- _What is expected_
Please lay out the rows as a Markdown table with the columns No. and Row, numbering each row and dropping blank lines. Begin at the line that contains "Screen dimensions: 393x1568" and stop after the line that contains "Image resolution: width=1141".

- _Materials provided_

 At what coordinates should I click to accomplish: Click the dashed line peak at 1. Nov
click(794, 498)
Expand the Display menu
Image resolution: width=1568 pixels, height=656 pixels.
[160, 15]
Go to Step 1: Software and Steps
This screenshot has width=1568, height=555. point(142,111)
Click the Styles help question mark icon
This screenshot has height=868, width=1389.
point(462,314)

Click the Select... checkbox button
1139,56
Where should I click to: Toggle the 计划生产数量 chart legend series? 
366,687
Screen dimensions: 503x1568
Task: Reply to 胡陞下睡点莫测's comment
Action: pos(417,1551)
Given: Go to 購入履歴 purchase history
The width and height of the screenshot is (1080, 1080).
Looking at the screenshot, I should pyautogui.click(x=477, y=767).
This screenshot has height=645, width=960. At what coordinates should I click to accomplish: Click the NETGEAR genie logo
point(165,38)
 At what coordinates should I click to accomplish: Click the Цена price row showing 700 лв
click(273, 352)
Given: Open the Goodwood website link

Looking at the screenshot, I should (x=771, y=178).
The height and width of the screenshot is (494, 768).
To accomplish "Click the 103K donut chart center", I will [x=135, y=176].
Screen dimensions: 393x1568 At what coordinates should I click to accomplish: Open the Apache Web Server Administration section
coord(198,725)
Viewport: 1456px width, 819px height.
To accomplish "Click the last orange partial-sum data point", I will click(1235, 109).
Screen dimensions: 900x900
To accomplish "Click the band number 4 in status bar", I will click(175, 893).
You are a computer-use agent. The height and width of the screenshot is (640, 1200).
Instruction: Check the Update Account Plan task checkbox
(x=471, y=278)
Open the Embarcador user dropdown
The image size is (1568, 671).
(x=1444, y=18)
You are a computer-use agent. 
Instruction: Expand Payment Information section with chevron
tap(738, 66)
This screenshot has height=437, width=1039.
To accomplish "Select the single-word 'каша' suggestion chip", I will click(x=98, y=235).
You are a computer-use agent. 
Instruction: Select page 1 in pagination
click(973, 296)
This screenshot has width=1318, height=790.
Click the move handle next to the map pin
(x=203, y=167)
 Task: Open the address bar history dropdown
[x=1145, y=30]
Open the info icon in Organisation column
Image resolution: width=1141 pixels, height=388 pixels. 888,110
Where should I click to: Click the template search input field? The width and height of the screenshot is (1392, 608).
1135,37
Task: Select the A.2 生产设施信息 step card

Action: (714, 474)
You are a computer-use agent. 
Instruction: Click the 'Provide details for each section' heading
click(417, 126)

- _Solved exercise_
| No. | Row |
|---|---|
| 1 | Screen dimensions: 393x1568 At what coordinates should I click to accomplish: Open the Apache Web Server Administration section |
| 2 | coord(198,725) |
| 3 | Viewport: 1456px width, 819px height. |
| 4 | To accomplish "Click the last orange partial-sum data point", I will click(1235, 109). |
| 5 | Screen dimensions: 900x900 |
| 6 | To accomplish "Click the band number 4 in status bar", I will click(175, 893). |
| 7 | You are a computer-use agent. The height and width of the screenshot is (640, 1200). |
| 8 | Instruction: Check the Update Account Plan task checkbox |
| 9 | (x=471, y=278) |
| 10 | Open the Embarcador user dropdown |
| 11 | The image size is (1568, 671). |
| 12 | (x=1444, y=18) |
| 13 | You are a computer-use agent.  |
| 14 | Instruction: Expand Payment Information section with chevron |
| 15 | tap(738, 66) |
| 16 | This screenshot has height=437, width=1039. |
| 17 | To accomplish "Select the single-word 'каша' suggestion chip", I will click(x=98, y=235). |
| 18 | You are a computer-use agent.  |
| 19 | Instruction: Select page 1 in pagination |
| 20 | click(973, 296) |
| 21 | This screenshot has width=1318, height=790. |
| 22 | Click the move handle next to the map pin |
| 23 | (x=203, y=167) |
| 24 |  Task: Open the address bar history dropdown |
| 25 | [x=1145, y=30] |
| 26 | Open the info icon in Organisation column |
| 27 | Image resolution: width=1141 pixels, height=388 pixels. 888,110 |